Brad Blanch addresses a gathering at Kanesville Elementary in the Taylor area on Monday, Oct. 7, 2019, on the proposal to incorporate western Weber County and turn it into a city. About 100 people attended.

TAYLOR — As talk continues of turning unincorporated western Weber County into a city, proponents say one of the next steps is coming up with a name for the proposed new locale.

That hardly means converting the wide open, 57-square-mile area into the county’s 16th incorporated community is a done deal. Three public meetings have been held on incorporation plans, most recently on Monday at Kanesville Elementary and Reese Park, and another is set for Oct. 15. But proponents have scheduled two additional meetings for November, and coming up with a name will be a key focus of those gatherings.

The four areas in the zone that would become a city are Warren, West Warren, Taylor and West Weber, but combining all those names into one may not be feasible. “Obviously we can’t hyphenate four names,” said Duncan Murray, a lawyer who lives in the area and is assisting with the citizen-led initiative.

Weber County incorporate map

This map from a study commissioned by the Utah Lieutenant Governor's Office shows the area, in tan, of a proposed new city covering what are now  unincorporated portions of western Weber County. Some in the growing area have pushed the idea of turning the area into a city, and the study into the proposal will be the focus of a series of public meetings through November 2019.

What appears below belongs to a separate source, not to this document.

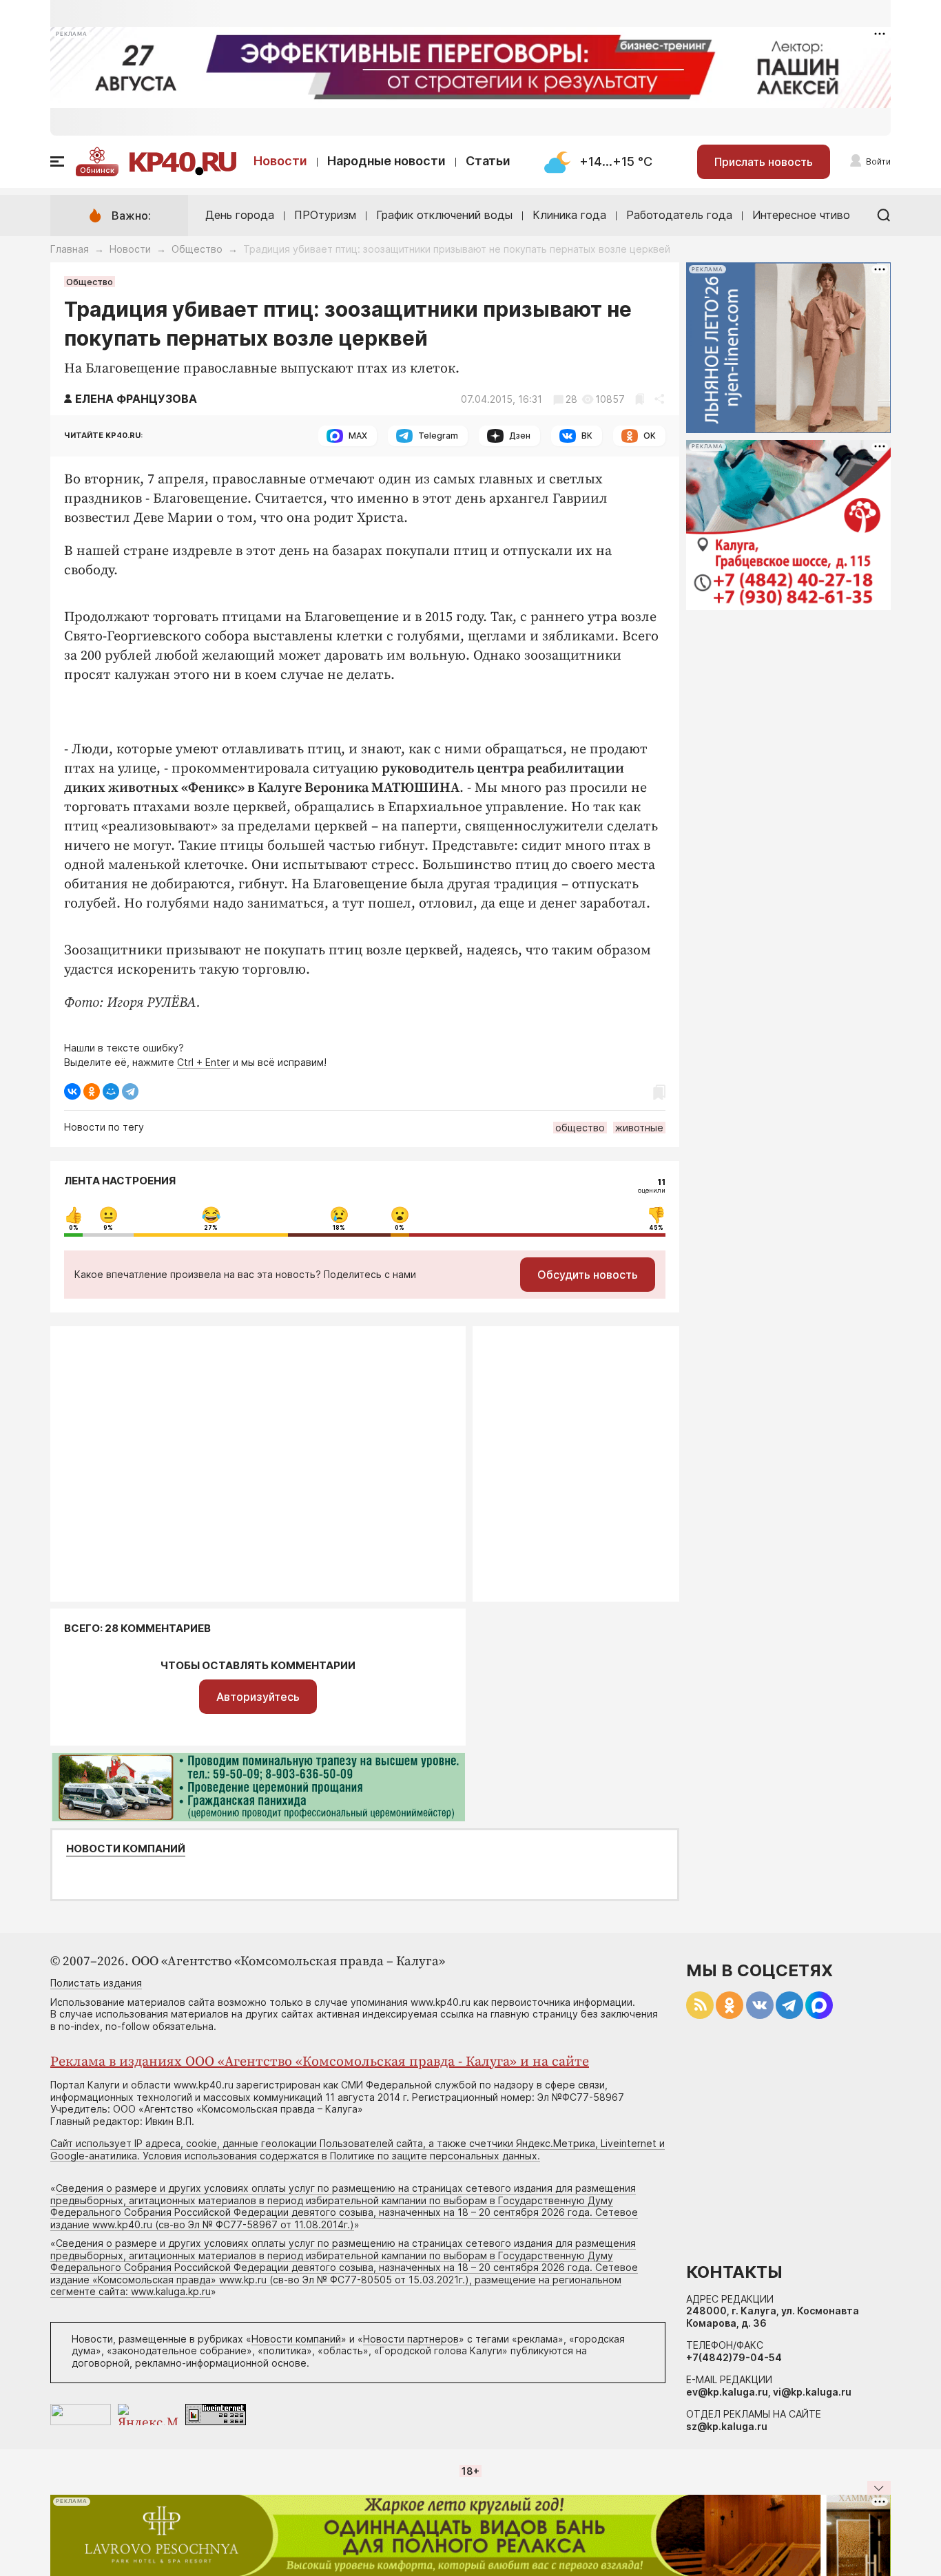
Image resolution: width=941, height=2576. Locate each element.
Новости (280, 161)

A flier put together by proponents of the process asks for ideas from the public.

The name of the proposed locale “could be ‘Western Weber Community,’ ‘Fremont Community’ or any other name proposed by residents at the two meetings,” it reads. “Bring your ideas for the community name to the meetings.”

Meantime, many still have questions. Judging by the demeanor at one of the meetings on the issue last Monday at Kanesville Elementary in the Taylor area, though, the debate hasn’t turned into a burning controversy. About 100 people were on hand.

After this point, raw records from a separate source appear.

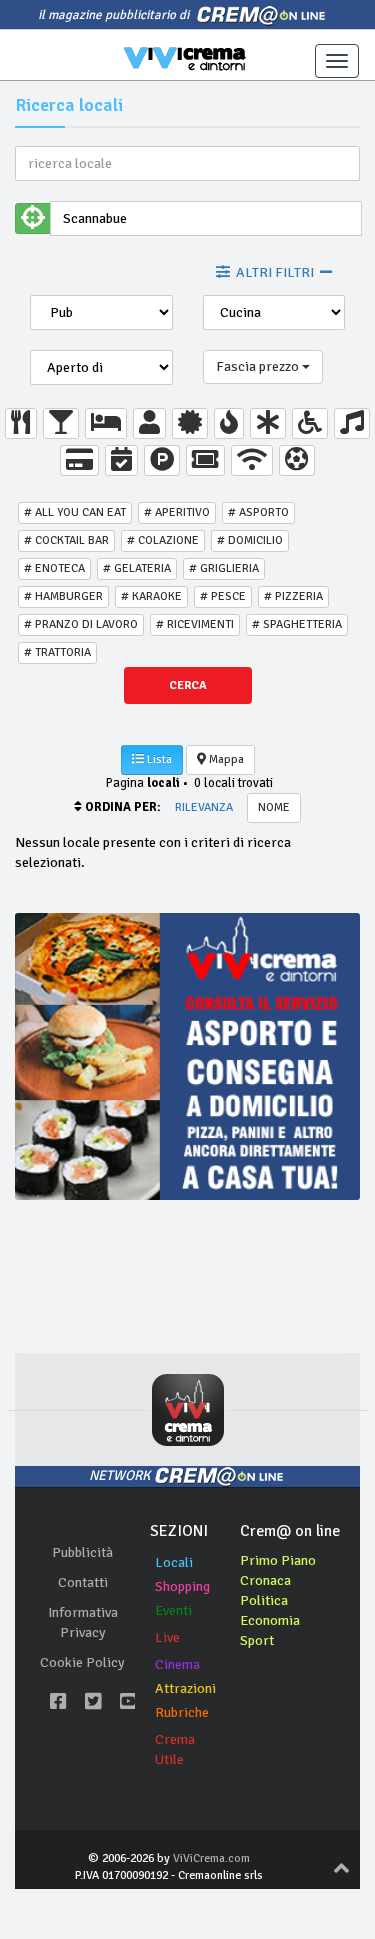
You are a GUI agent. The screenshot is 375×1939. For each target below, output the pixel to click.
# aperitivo (177, 512)
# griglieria (224, 568)
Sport (257, 1640)
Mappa (225, 759)
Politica (264, 1600)
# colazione (163, 540)
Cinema (177, 1664)
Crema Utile (175, 1749)
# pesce (223, 596)
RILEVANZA (204, 807)
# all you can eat (75, 512)
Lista (158, 759)
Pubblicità (82, 1552)
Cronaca (265, 1580)
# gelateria (137, 568)
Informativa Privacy (83, 1622)
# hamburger (63, 596)
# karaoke (151, 596)
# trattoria (57, 652)
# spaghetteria (297, 624)
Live (167, 1637)
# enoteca (54, 568)
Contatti (83, 1582)
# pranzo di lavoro (81, 624)
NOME (274, 807)
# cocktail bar (66, 540)
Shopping (182, 1586)
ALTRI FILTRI (275, 272)
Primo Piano (278, 1560)
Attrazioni (185, 1688)
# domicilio (250, 540)
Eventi (173, 1610)
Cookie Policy (82, 1662)
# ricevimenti (195, 624)
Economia (270, 1620)
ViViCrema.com (211, 1858)
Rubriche (182, 1712)
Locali (174, 1562)
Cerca (188, 685)
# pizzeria (293, 596)
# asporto (258, 512)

One woman suggested that letting nearby West Haven annex the area, or part of the area, may be a better solution than forming a brand new city from the ground up. “Join something that’s already working,” she said.

Another man, though, expressed concern at the prospect of being folded into an existing city and potentially losing control of the area’s future development and unique characteristics. Some point with concern to the gradual expansion of West Haven into the unincorporated expanse of western Weber County, while he said Plain City further north is doing the same thing.

“The communities are rapidly swallowing up the county. If we don’t (incorporate) today, we’re going to be swallowed up,” he said. The would-be city, home to around 4,700 people, is located in the expanse west of Plain City, Marriott-Slaterville and West Haven, currently a mix of ag land and new residential subdivisions managed largely by Weber County government.

Most of the people who spoke out at the Taylor meeting seemed less concerned with the prospect of becoming a city and more curious about particulars like the road and other expenses the new city, if formed, would face.

Indeed, Murray said he detected more skepticism toward incorporation at a Sept. 30 meeting in the West Weber area.

Still, he said, underlying their comments seemed to be some of the same goals of those petitioning to become a city — protecting the rural feel of the zone and giving locals more control over the pace and nature of future development. Fending off incorporation by existing cities has been another motivating factor.

“They just disagree on the method that best accomplishes that result,” Murray said.


Proponents for incorporation successfully petitioned earlier this year for a study into the possibility, per the process outlined in state law. Zion’s Public Finance, commissioned by the Utah Lieutenant Governor’s Office, carried out the study, and the findings have been the focus of the ongoing meetings, including the Taylor gathering.

Among many other things, Zion’s bank determined that turning the zone into a city would cost the average homeowner in the area an extra $50 or so per year in property taxes. That new property tax revenue would supplement other revenue streams now managed largely through Weber County that would become the new city’s, enabling it to cover anticipated expenses.

Next in the process would be another petition drive to get a question put to voters in the area, probably on the primary ballot on June 30, 2020. The main question for voters would be whether they favor becoming a new city. Two other ballot questions would accompany that — what sort of government format should the new city adopt, if formed, and whether city council members should be elected to at-large posts or from geographic districts. Murray emphasizes the flexibility in structuring the format of the new city, should the process proceed.

Murray suspects proponents of the process will be able to muster the needed signatures to get on the ballot. They can transfer signatures used on the initial petition drive seeking the study to the new one, he said.

First though, comes the Oct. 15 meeting on the Zion’s Public Finance study, to be held at Warren Park, 1400 N. 5900 West starting at 6 p.m.

Then come the newly scheduled meetings, on Nov. 4 at West Weber Elementary at 4178 W. 900 South and Nov. 18 at Kanesville Elementary at 3112 S. 3500 West. Both those meetings go from 6:30 to 8 p.m.